Mirrors ARG::approx_sample_recombinations / RSP_smc::approx_sample_recombination. Sets source_branch, start_time, then calls _find_target_branch and _find_recomb_info so that merging_branch (used by BSP) is valid.
- compute_rhos_thetas(r: float, m: float) None[source]
Compute per-bin scaled recombination/mutation rates.
Mirrors ARG::compute_rhos_thetas(double r, double m).
- discretize(bin_size: float) None[source]
Build coordinate grid, placing breakpoints at recombinations.
Mirrors ARG::discretize.
- get_check_points() Set[float][source]
Return the set of recombination positions that need sanity checks.
- get_query_node_at(x: float) Node | None[source]
Return the query node (lower_node of the removed branch at x).
- get_tree_at(x: float) Tree[source]
Return the marginal tree at position x.
Replays all Recombination records with pos <= x.
- remove(cut_point: Tuple[float, Branch, float]) None[source]
Remove a lineage from the ARG.
cut_point = (pos, center_branch, cut_time).
After this call: - self.removed_branches maps positions to the removed branch. - self.joining_branches maps positions to the “joining” branch. - self.start / self.end delimit the affected genomic region. - self.start_tree is the marginal tree at start (minus the cut).

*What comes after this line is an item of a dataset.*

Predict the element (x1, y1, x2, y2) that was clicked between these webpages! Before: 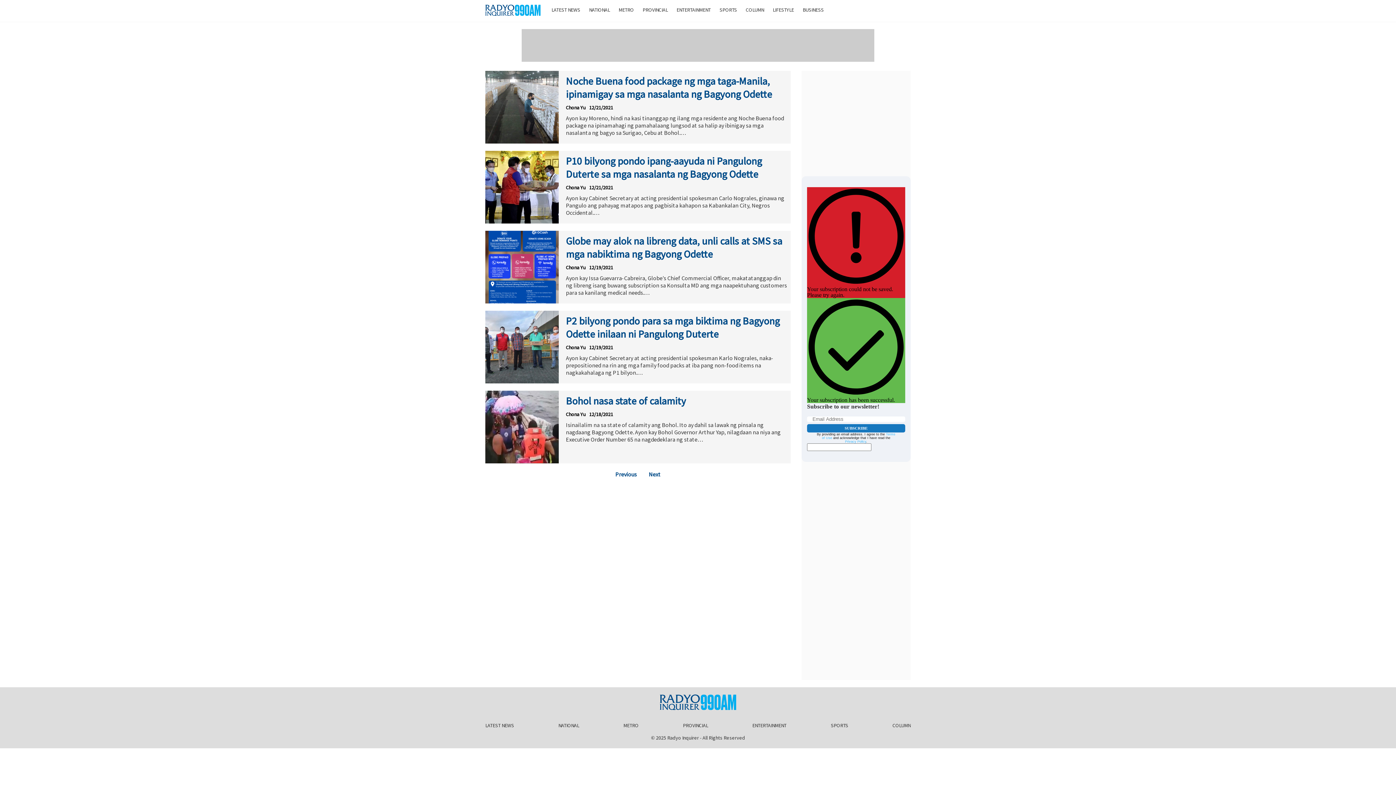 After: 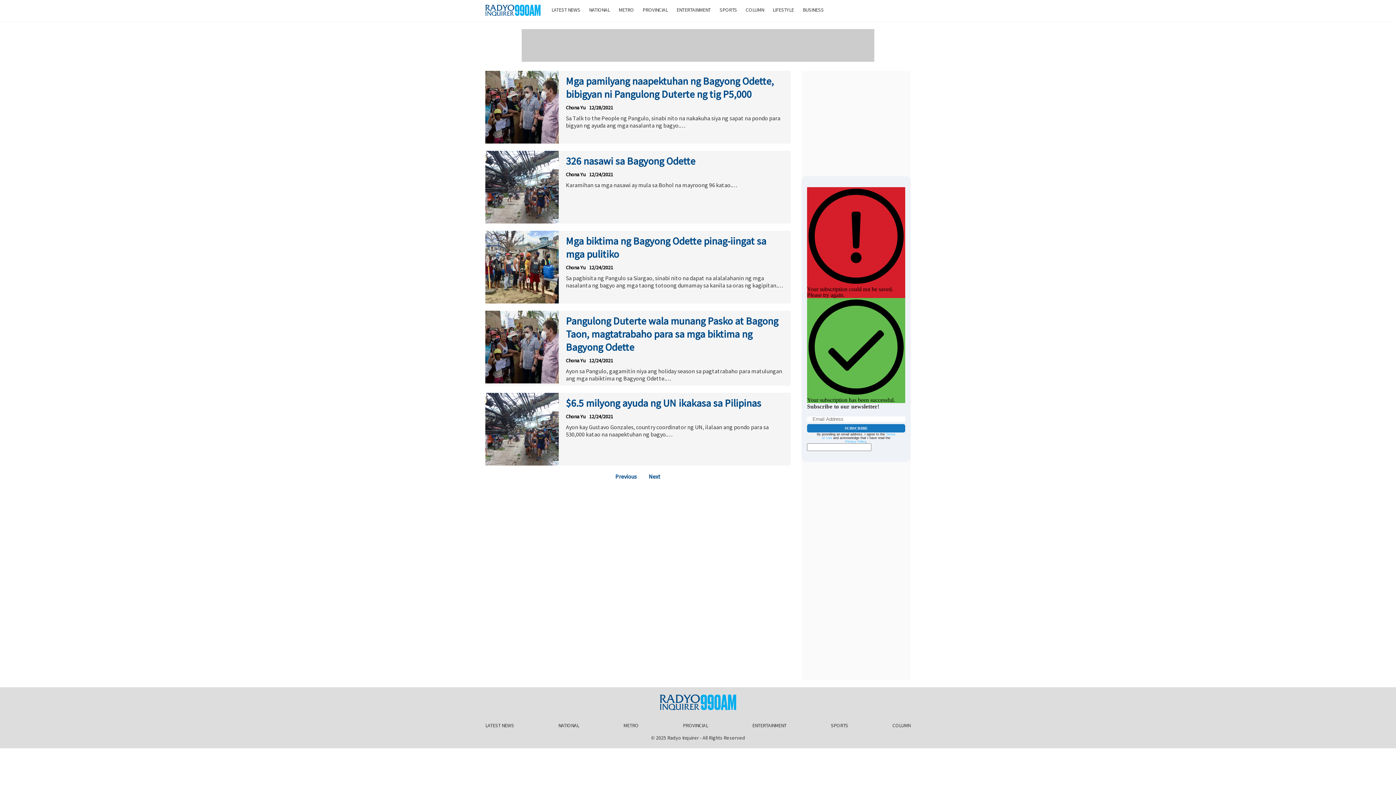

The central data structure. An ARG is encoded as a SortedDict[position -> Recombination] with sentinels at position 0 and \(\infty\). Retrieving the marginal tree at position \(x\) is done by replaying all recombinations up to \(x\).
Key operations
remove(cut_point): Extract a lineage from the ARG. Traces the cut branch forward and backward through recombination records, building removed_branches and joining_branches maps. Modifies the recombination records in-place (via Recombination.remove()), re-maps mutations, and updates the start_tree / end_tree.
add(joining_branches, added_branches): Thread a lineage back in. Walks through the added positions, either modifying existing recombination records (via Recombination.add()) or creating new ones. Imputes mutation states for the newly threaded nodes via majority-rule.
get_arg_length(): Total ARG branch length \(= \sum_{\text{trees}} \sum_{\text{branches } b} (t_{\text{upper}}(b) - t_{\text{lower}}(b)) \times \text{genomic span}\). Used by the rescaling step.
approx_sample_recombinations(): After threading, assigns start_time and derived fields to all recombination records by finding the source branch and sampling a recombination time in \([\max(t_c, t_{\text{lower}}), \min(t_{\text{upper}}, t_{\text{inserted}})]\).
sample_internal_cut(): Sample a random (position, branch, time) triple for the next MCMC move. The time is drawn uniformly over the tree height; the branch is the one spanning that time.